TASK OBJECTIVE —
Word for word, write out all of the entries that follow.

Collected data —
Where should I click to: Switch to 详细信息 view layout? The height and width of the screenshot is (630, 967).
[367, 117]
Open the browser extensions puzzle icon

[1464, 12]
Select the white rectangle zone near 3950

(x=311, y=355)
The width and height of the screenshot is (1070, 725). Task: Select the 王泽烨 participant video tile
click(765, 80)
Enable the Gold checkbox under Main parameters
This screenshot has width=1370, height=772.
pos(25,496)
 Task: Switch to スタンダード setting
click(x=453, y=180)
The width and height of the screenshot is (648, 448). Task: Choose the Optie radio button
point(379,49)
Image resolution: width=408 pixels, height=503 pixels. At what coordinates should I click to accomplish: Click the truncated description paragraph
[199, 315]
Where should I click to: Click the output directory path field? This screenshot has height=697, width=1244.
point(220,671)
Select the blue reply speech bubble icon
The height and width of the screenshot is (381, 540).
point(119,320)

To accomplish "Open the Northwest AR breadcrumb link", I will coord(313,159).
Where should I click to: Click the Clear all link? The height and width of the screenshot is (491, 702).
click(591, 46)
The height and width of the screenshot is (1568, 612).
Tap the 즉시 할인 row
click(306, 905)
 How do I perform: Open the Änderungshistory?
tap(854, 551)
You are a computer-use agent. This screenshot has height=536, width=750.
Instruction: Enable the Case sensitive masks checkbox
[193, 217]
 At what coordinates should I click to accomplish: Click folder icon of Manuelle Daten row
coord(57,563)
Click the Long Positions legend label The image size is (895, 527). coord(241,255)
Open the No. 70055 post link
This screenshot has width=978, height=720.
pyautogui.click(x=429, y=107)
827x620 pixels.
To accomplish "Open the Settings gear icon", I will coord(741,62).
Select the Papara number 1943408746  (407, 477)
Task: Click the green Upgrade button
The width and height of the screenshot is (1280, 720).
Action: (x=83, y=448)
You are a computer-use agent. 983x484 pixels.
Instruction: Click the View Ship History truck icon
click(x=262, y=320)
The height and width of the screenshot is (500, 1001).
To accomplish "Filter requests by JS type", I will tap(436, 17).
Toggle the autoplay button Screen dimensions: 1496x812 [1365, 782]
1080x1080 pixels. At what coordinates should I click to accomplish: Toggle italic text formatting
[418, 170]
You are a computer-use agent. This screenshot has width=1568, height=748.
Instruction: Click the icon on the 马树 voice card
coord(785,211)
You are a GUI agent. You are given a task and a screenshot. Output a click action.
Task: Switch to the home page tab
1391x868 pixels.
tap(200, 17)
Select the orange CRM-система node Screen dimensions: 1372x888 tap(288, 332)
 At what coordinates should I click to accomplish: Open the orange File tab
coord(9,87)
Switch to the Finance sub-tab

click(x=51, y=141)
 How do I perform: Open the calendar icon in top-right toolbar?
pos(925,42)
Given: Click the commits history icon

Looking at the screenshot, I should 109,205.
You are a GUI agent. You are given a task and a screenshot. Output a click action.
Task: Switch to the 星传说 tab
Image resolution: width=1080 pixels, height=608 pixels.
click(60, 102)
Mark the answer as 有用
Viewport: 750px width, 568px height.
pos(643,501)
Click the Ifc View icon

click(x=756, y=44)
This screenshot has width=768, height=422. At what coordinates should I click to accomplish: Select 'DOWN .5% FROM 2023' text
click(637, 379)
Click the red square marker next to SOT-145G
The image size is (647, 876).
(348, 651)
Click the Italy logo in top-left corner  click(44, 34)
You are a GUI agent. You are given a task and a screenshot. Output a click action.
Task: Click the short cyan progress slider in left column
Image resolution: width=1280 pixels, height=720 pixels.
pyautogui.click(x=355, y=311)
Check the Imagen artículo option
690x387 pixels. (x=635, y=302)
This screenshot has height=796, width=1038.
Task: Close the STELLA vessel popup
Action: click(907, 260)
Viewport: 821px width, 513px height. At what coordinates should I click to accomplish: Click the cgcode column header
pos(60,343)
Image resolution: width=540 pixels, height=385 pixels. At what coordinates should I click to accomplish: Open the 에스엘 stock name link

RESULT —
Where should I click to: Switch to 详细信息 view layout? The height and width of the screenshot is (630, 967).
[367, 117]
Open the browser extensions puzzle icon

[1464, 12]
Select the white rectangle zone near 3950

(x=311, y=355)
The width and height of the screenshot is (1070, 725). Task: Select the 王泽烨 participant video tile
click(765, 80)
Enable the Gold checkbox under Main parameters
This screenshot has width=1370, height=772.
pos(25,496)
 Task: Switch to スタンダード setting
click(x=453, y=180)
The width and height of the screenshot is (648, 448). Task: Choose the Optie radio button
point(379,49)
Image resolution: width=408 pixels, height=503 pixels. At what coordinates should I click to accomplish: Click the truncated description paragraph
[199, 315]
Where should I click to: Click the output directory path field? This screenshot has height=697, width=1244.
point(220,671)
Select the blue reply speech bubble icon
The height and width of the screenshot is (381, 540).
point(119,320)

To accomplish "Open the Northwest AR breadcrumb link", I will coord(313,159).
Where should I click to: Click the Clear all link? The height and width of the screenshot is (491, 702).
click(591, 46)
The height and width of the screenshot is (1568, 612).
Tap the 즉시 할인 row
click(306, 905)
 How do I perform: Open the Änderungshistory?
tap(854, 551)
You are a computer-use agent. This screenshot has height=536, width=750.
Instruction: Enable the Case sensitive masks checkbox
[193, 217]
 At what coordinates should I click to accomplish: Click folder icon of Manuelle Daten row
coord(57,563)
Click the Long Positions legend label The image size is (895, 527). coord(241,255)
Open the No. 70055 post link
This screenshot has width=978, height=720.
pyautogui.click(x=429, y=107)
827x620 pixels.
To accomplish "Open the Settings gear icon", I will coord(741,62).
Select the Papara number 1943408746  (407, 477)
Task: Click the green Upgrade button
The width and height of the screenshot is (1280, 720).
Action: (x=83, y=448)
You are a computer-use agent. 983x484 pixels.
Instruction: Click the View Ship History truck icon
click(x=262, y=320)
The height and width of the screenshot is (500, 1001).
To accomplish "Filter requests by JS type", I will tap(436, 17).
Toggle the autoplay button Screen dimensions: 1496x812 [1365, 782]
1080x1080 pixels. At what coordinates should I click to accomplish: Toggle italic text formatting
[418, 170]
You are a computer-use agent. This screenshot has width=1568, height=748.
Instruction: Click the icon on the 马树 voice card
coord(785,211)
You are a GUI agent. You are given a task and a screenshot. Output a click action.
Task: Switch to the home page tab
1391x868 pixels.
tap(200, 17)
Select the orange CRM-система node Screen dimensions: 1372x888 tap(288, 332)
 At what coordinates should I click to accomplish: Open the orange File tab
coord(9,87)
Switch to the Finance sub-tab

click(x=51, y=141)
 How do I perform: Open the calendar icon in top-right toolbar?
pos(925,42)
Given: Click the commits history icon

Looking at the screenshot, I should 109,205.
You are a GUI agent. You are given a task and a screenshot. Output a click action.
Task: Switch to the 星传说 tab
Image resolution: width=1080 pixels, height=608 pixels.
click(60, 102)
Mark the answer as 有用
Viewport: 750px width, 568px height.
pos(643,501)
Click the Ifc View icon

click(x=756, y=44)
This screenshot has width=768, height=422. At what coordinates should I click to accomplish: Select 'DOWN .5% FROM 2023' text
click(637, 379)
Click the red square marker next to SOT-145G
The image size is (647, 876).
(348, 651)
Click the Italy logo in top-left corner  click(44, 34)
You are a GUI agent. You are given a task and a screenshot. Output a click action.
Task: Click the short cyan progress slider in left column
Image resolution: width=1280 pixels, height=720 pixels.
pyautogui.click(x=355, y=311)
Check the Imagen artículo option
690x387 pixels. (x=635, y=302)
This screenshot has height=796, width=1038.
Task: Close the STELLA vessel popup
Action: click(907, 260)
Viewport: 821px width, 513px height. At what coordinates should I click to accomplish: Click the cgcode column header
pos(60,343)
Image resolution: width=540 pixels, height=385 pixels. At what coordinates should I click to accomplish: Open the 에스엘 stock name link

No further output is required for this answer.